Right Person, Wrong Time?

This is a question I’ve pondered for quite some time. It is a romantic sentiment I assumed could be true throughout my young adulthood. It is a line I fed myself when my ex shattered my heart because I didn’t want to believe we weren’t compatible. It is an idea I began to scoff at over the past year, deeming it an immature concept after realizing the dangers of holding on too tightly.

And it is a thought I reevaluated with someone recently, as we spent hours saying goodbye without even speaking the word, while knowing separation was the right choice for us.

The other day, as I felt the familiar weight of heartache, I kept asking myself whether this theory of “right person, wrong time” could really be true. My curiosity (and emotions) got the best of me, and I logged on my blog’s Instagram account to poll my audience of followers — many of whom are deep thinkers.

The results: 89% believed in the idea, while 11% did not.

There is no right or wrong answer to this question. We’re all a sum of what we’ve been through, the people we surround ourselves with, the beliefs we choose to carry with us; so, naturally, we all have different opinions on this. 

But it is nice to contemplate — to consider various perspectives.

After mulling over these responses and sitting quietly with myself, reflecting on my unique experiences, I came to an answer myself: Simply put, I do not think there’s such a thing as “right person, wrong time” — but probably not for the reasons you’re assuming.

I do not believe timing can be wrong.
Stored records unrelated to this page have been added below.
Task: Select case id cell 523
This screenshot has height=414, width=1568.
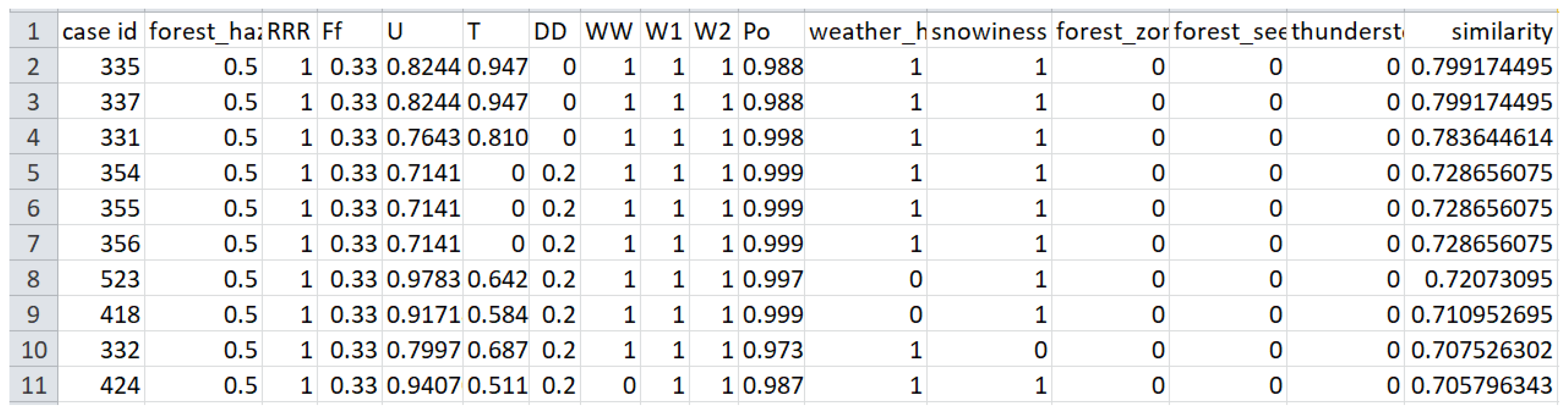Action: coord(120,280)
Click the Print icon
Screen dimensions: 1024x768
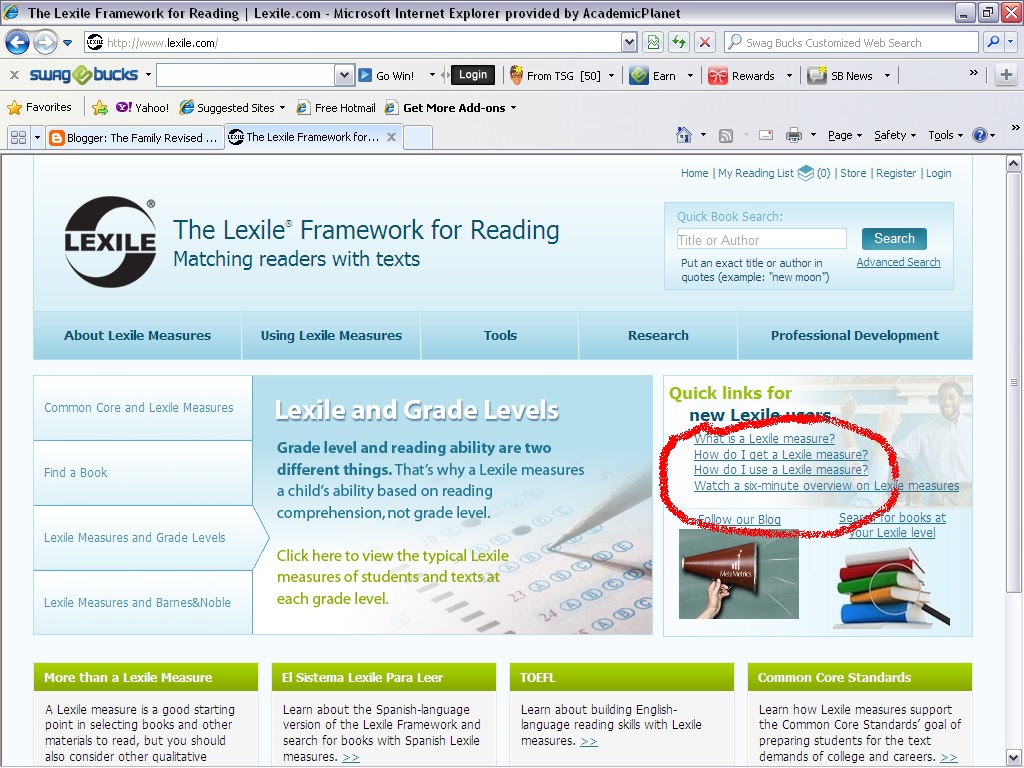(x=793, y=136)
I think we might want it to be different; we might want to rush our healing or even travel back to when we were less jaded, so we can develop a healthy relationship with this amazing person standing right in front of us. But maybe meeting them at that exact moment was actually a wakeup call to begin our healing; and maybe we never would have connected with them with the same intensity if we hadn’t been hurt so badly in the past.

Say you meet the “right person” during a time you aren’t ready to romantically be with them. That doesn’t mean they are the “wrong person” for you. In fact, I think they are the “right person” to walk into your life, hold up a mirror, and show you all the scars that are still bleeding. They are right in the sense that they were meant to be in your life during that specific time, even if you wish it could be for longer.
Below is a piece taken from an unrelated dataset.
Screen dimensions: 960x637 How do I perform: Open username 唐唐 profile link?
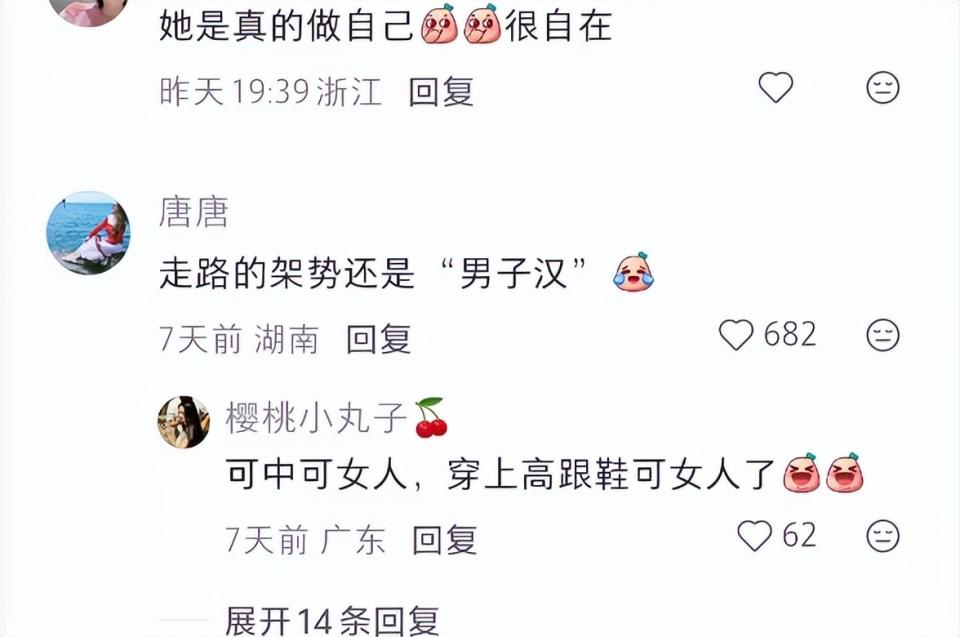[x=193, y=212]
Regardless, it’s not about a person being right or wrong for you; it’s their impact on and significance in your life that matters. 

We can argue that everyone is the right person — even when they’re so clearly not good for us. There is the right person to walk away from. The right person with whom you can heal from trauma. The right person to challenge your mindset. The right person to teach you what you don’t want in your next relationship.

People serve different purposes in our lives. And I’m not excusing mistreatment or glorifying toxicity, nor am I crediting an abuser for their victims’ growth. But I do believe the lessons we take from the people we meet propel us forward to exactly where we are meant to be.

If you’re thinking more in terms of “right person” = “forever person,” well, I’d argue you’re going about life the wrong way. There is not one person for you for your entire life. You (hopefully) weren’t born into this life next to the person you will romantically spend the rest of your life with, which means that even the person you end up creating a future with (if you so choose to) wasn’t meant to be in your life until they entered it.

Throughout your life, you’ll meet countless people. Some you’ll only encounter for a heartbeat, sharing a smile while passing them on the sidewalk; others will stay for a season, even though you long for more; one might completely turn your world upside down and disappear without looking back. People might come and go depending on when you’re in alignment with each other. Someone from your past can return like serendipity, bringing an opportunity to connect in a new way. 

But timing can never be wrong, and people can always be right — if you choose to accept the role they are meant to play in your life.